European intergovernmental initiative

The Berlin Process is an intergovernmental cooperation initiative linked to the future enlargement of the European Union.

==History==
The Berlin Process started with the 2014 Berlin Conference, which was followed by the 2015 Vienna Summit, the 2016 Paris Summit, the 2017 Trieste Summit, the 2018 London Summit and the 2019 Poznań Summit. The Berlin Process was initiated in order to consolidate and maintain the dynamics of the EU integration process in light of increased euroscepticism and the five-year moratorium on enlargement announced by Commission President Jean-Claude Juncker.

==Aims==
The Berlin Process is aimed at revitalizing the multilateral ties between EU candidate and potential candidate countries of the former Yugoslavia and Albania and selected EU member states, and at improving regional cooperation in those countries on the issues of infrastructure and economic development. It is one of the flagship diplomatic initiatives on South-east Europe of the third Merkel cabinet.
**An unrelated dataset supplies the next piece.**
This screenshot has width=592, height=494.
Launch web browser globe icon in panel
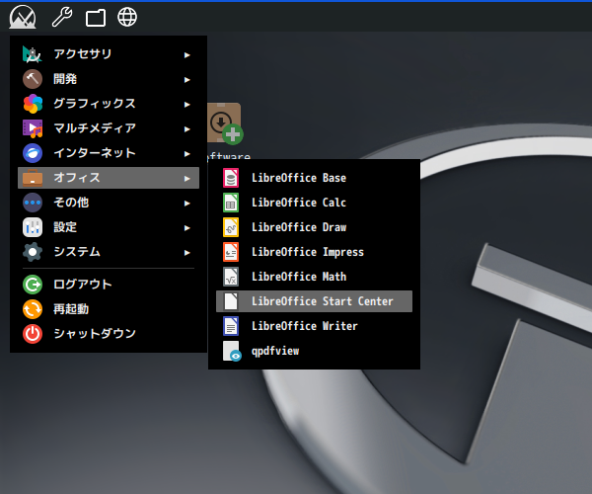127,17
It is complemented by initiatives relating to specific South-east European countries (e.g., the German-British diplomatic initiative for Bosnia and Herzegovina's EU accession).

==Participating states==
The initiative includes five non-EU Balkan candidates for EU membership (Montenegro, Serbia, North Macedonia, Bosnia and Herzegovina, Albania) and a non-EU Balkan potential candidate (Kosovo), some EU members, i.e.: Austria, Bulgaria, Croatia, France, Greece, Germany, Italy, Poland, and Slovenia and one additional non-EU country, the United Kingdom.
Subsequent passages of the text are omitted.